## Short exercise
Can you recast everything from the first of the rows down to the line containing "Action: 185,328", that line included, as a JSON list of strings with one string per line and blank lines left out?
----------
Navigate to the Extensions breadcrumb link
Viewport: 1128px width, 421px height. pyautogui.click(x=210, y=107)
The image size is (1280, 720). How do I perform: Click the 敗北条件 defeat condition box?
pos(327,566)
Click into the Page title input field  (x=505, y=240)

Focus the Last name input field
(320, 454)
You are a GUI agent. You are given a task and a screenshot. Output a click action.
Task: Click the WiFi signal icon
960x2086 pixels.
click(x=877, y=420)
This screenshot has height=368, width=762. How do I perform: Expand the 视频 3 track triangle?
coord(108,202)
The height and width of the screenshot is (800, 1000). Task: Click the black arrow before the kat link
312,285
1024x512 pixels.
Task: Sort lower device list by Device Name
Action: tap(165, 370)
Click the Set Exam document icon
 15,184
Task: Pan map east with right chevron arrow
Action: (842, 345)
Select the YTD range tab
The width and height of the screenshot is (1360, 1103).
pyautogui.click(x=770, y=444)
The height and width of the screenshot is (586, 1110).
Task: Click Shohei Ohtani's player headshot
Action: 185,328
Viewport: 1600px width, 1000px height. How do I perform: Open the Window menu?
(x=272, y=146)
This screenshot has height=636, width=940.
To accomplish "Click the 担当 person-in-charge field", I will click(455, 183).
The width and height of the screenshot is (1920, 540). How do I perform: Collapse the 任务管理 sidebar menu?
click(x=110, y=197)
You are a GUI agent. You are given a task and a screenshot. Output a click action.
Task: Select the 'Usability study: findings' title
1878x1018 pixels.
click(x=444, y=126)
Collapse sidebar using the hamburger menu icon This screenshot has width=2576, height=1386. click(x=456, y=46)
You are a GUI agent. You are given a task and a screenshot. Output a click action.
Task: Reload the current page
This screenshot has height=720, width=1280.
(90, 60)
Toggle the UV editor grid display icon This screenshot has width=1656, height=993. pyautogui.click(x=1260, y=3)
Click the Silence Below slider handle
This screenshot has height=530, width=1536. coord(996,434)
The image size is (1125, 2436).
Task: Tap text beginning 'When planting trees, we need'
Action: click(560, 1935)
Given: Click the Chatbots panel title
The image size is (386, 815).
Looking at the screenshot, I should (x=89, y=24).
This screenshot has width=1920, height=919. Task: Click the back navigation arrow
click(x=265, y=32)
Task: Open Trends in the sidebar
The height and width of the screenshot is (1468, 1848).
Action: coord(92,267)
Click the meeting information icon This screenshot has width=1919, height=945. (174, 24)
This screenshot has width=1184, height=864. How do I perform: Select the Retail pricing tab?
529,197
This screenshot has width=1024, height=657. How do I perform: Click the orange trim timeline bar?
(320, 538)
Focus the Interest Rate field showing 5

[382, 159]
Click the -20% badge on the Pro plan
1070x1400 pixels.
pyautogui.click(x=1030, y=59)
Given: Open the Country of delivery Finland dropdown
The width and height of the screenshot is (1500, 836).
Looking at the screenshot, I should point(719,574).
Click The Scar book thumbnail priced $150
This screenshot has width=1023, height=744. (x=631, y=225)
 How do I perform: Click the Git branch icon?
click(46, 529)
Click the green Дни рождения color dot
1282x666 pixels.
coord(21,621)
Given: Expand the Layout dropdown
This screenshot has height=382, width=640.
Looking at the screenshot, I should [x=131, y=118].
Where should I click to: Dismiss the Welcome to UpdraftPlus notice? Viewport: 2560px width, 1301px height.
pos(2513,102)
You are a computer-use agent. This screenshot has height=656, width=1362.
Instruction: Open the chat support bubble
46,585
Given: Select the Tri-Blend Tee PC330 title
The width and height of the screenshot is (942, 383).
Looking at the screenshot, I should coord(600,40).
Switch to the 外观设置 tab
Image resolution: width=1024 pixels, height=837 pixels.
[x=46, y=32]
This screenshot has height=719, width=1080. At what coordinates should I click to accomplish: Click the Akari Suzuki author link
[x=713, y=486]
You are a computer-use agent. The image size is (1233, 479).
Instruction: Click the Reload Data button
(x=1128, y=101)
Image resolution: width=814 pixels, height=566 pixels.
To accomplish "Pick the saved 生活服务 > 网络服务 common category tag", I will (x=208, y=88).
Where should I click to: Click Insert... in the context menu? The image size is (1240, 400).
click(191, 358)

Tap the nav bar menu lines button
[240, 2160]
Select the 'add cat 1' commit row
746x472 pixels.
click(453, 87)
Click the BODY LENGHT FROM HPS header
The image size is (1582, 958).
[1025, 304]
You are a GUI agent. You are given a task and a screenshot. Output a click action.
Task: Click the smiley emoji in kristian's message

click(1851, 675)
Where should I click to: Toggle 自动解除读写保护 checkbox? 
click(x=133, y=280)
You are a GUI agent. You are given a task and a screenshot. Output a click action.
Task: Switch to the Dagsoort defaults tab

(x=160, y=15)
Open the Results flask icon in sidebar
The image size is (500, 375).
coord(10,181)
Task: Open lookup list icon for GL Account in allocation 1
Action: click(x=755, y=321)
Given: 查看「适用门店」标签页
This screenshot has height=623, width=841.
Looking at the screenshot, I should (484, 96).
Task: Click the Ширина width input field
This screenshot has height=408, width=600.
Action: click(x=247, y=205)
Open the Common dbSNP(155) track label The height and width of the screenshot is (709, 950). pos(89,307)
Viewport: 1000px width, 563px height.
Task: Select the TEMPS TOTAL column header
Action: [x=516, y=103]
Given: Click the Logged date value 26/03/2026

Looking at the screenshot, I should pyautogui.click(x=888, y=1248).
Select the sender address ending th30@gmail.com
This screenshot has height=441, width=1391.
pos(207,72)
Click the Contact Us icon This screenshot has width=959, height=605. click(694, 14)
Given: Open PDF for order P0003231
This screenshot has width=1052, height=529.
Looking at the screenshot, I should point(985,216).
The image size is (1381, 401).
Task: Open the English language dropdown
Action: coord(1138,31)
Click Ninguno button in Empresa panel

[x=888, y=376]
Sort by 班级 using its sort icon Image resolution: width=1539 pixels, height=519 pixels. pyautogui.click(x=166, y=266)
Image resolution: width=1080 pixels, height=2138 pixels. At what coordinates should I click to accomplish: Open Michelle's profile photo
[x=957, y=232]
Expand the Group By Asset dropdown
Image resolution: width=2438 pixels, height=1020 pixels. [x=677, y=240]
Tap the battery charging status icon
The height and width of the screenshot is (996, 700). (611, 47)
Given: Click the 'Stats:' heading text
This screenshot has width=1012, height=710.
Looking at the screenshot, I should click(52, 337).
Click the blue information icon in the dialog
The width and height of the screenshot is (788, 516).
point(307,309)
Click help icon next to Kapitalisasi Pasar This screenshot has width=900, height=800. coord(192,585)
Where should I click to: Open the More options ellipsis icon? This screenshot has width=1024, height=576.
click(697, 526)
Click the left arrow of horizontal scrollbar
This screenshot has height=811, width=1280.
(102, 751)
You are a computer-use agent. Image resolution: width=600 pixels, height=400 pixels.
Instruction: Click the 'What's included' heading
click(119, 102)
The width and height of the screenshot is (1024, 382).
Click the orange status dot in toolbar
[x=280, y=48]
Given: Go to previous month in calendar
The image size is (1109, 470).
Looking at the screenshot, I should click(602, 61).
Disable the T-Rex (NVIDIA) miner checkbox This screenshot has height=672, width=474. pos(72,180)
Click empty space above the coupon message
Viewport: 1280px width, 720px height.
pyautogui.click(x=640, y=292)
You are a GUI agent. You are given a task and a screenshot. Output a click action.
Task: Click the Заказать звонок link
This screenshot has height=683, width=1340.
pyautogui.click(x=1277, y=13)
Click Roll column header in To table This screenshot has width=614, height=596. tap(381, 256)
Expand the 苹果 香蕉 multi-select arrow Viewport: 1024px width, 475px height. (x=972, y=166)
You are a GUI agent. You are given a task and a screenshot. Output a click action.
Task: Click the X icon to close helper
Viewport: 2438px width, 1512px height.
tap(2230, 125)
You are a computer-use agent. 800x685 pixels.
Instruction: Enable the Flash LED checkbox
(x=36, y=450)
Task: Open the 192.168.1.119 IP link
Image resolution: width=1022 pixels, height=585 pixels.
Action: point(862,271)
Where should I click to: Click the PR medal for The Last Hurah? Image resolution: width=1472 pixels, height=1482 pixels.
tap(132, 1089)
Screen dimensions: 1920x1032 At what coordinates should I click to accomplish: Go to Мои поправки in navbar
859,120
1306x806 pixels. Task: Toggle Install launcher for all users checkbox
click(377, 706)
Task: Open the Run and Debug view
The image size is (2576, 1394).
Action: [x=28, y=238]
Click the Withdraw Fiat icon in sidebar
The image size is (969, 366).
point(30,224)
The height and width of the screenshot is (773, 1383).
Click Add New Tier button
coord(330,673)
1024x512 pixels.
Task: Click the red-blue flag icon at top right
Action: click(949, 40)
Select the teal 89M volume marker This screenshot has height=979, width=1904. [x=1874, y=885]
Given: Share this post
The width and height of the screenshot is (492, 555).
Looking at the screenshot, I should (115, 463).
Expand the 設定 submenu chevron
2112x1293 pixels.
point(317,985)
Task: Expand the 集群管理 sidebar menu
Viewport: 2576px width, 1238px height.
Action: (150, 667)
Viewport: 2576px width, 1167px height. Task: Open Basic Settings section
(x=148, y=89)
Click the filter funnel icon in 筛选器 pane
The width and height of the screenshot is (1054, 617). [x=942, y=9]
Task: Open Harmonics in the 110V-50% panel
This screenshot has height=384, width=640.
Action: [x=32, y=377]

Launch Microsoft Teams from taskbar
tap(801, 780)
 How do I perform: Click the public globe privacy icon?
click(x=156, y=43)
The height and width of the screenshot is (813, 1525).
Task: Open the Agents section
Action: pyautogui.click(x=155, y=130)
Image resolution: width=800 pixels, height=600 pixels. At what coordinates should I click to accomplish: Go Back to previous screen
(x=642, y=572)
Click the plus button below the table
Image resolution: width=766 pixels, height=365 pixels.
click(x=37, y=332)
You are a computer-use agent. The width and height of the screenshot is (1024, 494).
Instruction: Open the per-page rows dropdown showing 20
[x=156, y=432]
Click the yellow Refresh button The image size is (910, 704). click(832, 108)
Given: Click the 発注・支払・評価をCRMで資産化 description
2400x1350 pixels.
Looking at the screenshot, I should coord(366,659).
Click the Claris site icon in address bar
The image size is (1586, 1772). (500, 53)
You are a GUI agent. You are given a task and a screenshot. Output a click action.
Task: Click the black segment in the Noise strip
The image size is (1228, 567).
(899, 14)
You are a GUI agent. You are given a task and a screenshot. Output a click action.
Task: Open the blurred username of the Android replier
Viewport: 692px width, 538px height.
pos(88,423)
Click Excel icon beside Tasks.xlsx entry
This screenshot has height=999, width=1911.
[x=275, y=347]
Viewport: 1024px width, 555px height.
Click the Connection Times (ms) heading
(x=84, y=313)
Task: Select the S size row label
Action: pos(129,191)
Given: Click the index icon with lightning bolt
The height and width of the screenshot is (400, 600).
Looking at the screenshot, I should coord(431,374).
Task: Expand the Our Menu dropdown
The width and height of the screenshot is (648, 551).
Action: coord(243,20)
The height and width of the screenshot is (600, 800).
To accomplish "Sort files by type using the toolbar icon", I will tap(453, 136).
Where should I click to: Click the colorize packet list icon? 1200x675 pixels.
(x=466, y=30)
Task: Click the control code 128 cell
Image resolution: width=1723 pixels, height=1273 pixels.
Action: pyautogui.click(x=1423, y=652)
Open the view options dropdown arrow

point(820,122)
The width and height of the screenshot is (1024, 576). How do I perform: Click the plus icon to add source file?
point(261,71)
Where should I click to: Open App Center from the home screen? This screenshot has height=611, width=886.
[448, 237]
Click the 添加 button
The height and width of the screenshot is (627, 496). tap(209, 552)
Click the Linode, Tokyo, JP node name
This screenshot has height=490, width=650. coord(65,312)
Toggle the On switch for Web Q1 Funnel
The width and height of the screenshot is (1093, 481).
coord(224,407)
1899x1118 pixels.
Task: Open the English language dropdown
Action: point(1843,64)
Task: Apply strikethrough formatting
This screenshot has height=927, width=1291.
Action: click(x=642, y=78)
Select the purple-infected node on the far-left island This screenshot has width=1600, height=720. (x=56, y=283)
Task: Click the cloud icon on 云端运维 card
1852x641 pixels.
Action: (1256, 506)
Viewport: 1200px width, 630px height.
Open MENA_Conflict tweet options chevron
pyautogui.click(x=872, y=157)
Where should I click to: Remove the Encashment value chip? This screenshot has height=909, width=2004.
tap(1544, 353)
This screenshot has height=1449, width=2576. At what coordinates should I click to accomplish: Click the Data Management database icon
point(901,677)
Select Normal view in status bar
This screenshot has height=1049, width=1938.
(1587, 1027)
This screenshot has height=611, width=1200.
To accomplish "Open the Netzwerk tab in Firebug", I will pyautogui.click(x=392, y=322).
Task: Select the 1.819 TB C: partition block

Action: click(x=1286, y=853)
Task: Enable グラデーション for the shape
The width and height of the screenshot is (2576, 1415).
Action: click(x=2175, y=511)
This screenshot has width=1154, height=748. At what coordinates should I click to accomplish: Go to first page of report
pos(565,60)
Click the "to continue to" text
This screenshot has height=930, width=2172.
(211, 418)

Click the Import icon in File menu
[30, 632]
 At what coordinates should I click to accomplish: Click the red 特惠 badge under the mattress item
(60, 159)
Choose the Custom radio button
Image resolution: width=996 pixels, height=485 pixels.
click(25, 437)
----------
## The result
[
  "Navigate to the Extensions breadcrumb link",
  "Viewport: 1128px width, 421px height. pyautogui.click(x=210, y=107)",
  "The image size is (1280, 720). How do I perform: Click the 敗北条件 defeat condition box?",
  "pos(327,566)",
  "Click into the Page title input field  (x=505, y=240)",
  "Focus the Last name input field",
  "(320, 454)",
  "You are a GUI agent. You are given a task and a screenshot. Output a click action.",
  "Task: Click the WiFi signal icon",
  "960x2086 pixels.",
  "click(x=877, y=420)",
  "This screenshot has height=368, width=762. How do I perform: Expand the 视频 3 track triangle?",
  "coord(108,202)",
  "The height and width of the screenshot is (800, 1000). Task: Click the black arrow before the kat link",
  "312,285",
  "1024x512 pixels.",
  "Task: Sort lower device list by Device Name",
  "Action: tap(165, 370)",
  "Click the Set Exam document icon",
  " 15,184",
  "Task: Pan map east with right chevron arrow",
  "Action: (842, 345)",
  "Select the YTD range tab",
  "The width and height of the screenshot is (1360, 1103).",
  "pyautogui.click(x=770, y=444)",
  "The height and width of the screenshot is (586, 1110).",
  "Task: Click Shohei Ohtani's player headshot",
  "Action: 185,328"
]